◆ **Task objective**:
Take the data that sits below and write it out again exactly.

◆ **Materials provided**:
╔══
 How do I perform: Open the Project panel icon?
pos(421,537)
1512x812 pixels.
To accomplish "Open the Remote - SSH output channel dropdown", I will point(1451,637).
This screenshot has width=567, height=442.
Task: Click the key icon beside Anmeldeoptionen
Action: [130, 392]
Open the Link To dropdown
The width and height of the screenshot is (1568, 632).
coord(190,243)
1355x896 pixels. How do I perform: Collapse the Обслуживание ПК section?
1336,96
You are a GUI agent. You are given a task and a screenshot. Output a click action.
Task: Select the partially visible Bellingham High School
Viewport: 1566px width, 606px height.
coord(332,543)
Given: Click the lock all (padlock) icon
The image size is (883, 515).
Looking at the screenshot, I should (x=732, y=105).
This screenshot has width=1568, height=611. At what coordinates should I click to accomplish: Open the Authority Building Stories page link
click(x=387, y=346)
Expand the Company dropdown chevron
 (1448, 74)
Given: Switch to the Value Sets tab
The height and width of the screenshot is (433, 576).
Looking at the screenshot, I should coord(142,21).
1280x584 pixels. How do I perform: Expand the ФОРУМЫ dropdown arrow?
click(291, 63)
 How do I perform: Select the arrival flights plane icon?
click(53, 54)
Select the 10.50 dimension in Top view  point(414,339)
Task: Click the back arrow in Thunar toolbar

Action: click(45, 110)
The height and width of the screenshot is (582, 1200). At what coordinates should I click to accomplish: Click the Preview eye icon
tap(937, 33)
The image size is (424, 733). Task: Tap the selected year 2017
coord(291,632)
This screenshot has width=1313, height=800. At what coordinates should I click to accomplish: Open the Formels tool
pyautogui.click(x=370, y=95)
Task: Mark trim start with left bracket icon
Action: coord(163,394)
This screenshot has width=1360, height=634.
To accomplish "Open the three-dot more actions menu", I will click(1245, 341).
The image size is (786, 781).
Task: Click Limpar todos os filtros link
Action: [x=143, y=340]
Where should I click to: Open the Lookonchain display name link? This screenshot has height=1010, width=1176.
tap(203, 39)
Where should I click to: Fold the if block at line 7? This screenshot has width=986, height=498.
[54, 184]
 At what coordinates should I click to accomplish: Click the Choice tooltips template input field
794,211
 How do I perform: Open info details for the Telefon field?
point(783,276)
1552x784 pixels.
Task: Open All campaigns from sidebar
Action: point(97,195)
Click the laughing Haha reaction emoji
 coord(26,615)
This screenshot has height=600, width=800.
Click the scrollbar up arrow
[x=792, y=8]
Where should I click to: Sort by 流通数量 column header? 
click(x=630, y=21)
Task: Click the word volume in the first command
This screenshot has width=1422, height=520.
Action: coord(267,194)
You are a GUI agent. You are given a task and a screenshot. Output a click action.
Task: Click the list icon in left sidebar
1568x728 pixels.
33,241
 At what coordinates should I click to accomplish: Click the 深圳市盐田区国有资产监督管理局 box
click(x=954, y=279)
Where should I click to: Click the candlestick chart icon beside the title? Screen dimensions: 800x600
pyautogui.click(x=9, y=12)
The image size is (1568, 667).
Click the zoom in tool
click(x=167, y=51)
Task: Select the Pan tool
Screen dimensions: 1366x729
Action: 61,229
╚══
◆ **Exercise solution**:
 How do I perform: Open the Project panel icon?
pos(421,537)
1512x812 pixels.
To accomplish "Open the Remote - SSH output channel dropdown", I will point(1451,637).
This screenshot has width=567, height=442.
Task: Click the key icon beside Anmeldeoptionen
Action: [130, 392]
Open the Link To dropdown
The width and height of the screenshot is (1568, 632).
coord(190,243)
1355x896 pixels. How do I perform: Collapse the Обслуживание ПК section?
1336,96
You are a GUI agent. You are given a task and a screenshot. Output a click action.
Task: Select the partially visible Bellingham High School
Viewport: 1566px width, 606px height.
coord(332,543)
Given: Click the lock all (padlock) icon
The image size is (883, 515).
Looking at the screenshot, I should (x=732, y=105).
This screenshot has width=1568, height=611. At what coordinates should I click to accomplish: Open the Authority Building Stories page link
click(x=387, y=346)
Expand the Company dropdown chevron
 (1448, 74)
Given: Switch to the Value Sets tab
The height and width of the screenshot is (433, 576).
Looking at the screenshot, I should coord(142,21).
1280x584 pixels. How do I perform: Expand the ФОРУМЫ dropdown arrow?
click(291, 63)
 How do I perform: Select the arrival flights plane icon?
click(53, 54)
Select the 10.50 dimension in Top view  point(414,339)
Task: Click the back arrow in Thunar toolbar

Action: click(45, 110)
The height and width of the screenshot is (582, 1200). At what coordinates should I click to accomplish: Click the Preview eye icon
tap(937, 33)
The image size is (424, 733). Task: Tap the selected year 2017
coord(291,632)
This screenshot has width=1313, height=800. At what coordinates should I click to accomplish: Open the Formels tool
pyautogui.click(x=370, y=95)
Task: Mark trim start with left bracket icon
Action: coord(163,394)
This screenshot has width=1360, height=634.
To accomplish "Open the three-dot more actions menu", I will click(1245, 341).
The image size is (786, 781).
Task: Click Limpar todos os filtros link
Action: [x=143, y=340]
Where should I click to: Open the Lookonchain display name link? This screenshot has height=1010, width=1176.
tap(203, 39)
Where should I click to: Fold the if block at line 7? This screenshot has width=986, height=498.
[54, 184]
 At what coordinates should I click to accomplish: Click the Choice tooltips template input field
794,211
 How do I perform: Open info details for the Telefon field?
point(783,276)
1552x784 pixels.
Task: Open All campaigns from sidebar
Action: point(97,195)
Click the laughing Haha reaction emoji
 coord(26,615)
This screenshot has height=600, width=800.
Click the scrollbar up arrow
[x=792, y=8]
Where should I click to: Sort by 流通数量 column header? 
click(x=630, y=21)
Task: Click the word volume in the first command
This screenshot has width=1422, height=520.
Action: coord(267,194)
You are a GUI agent. You are given a task and a screenshot. Output a click action.
Task: Click the list icon in left sidebar
1568x728 pixels.
33,241
 At what coordinates should I click to accomplish: Click the 深圳市盐田区国有资产监督管理局 box
click(x=954, y=279)
Where should I click to: Click the candlestick chart icon beside the title? Screen dimensions: 800x600
pyautogui.click(x=9, y=12)
The image size is (1568, 667).
Click the zoom in tool
click(x=167, y=51)
Task: Select the Pan tool
Screen dimensions: 1366x729
Action: 61,229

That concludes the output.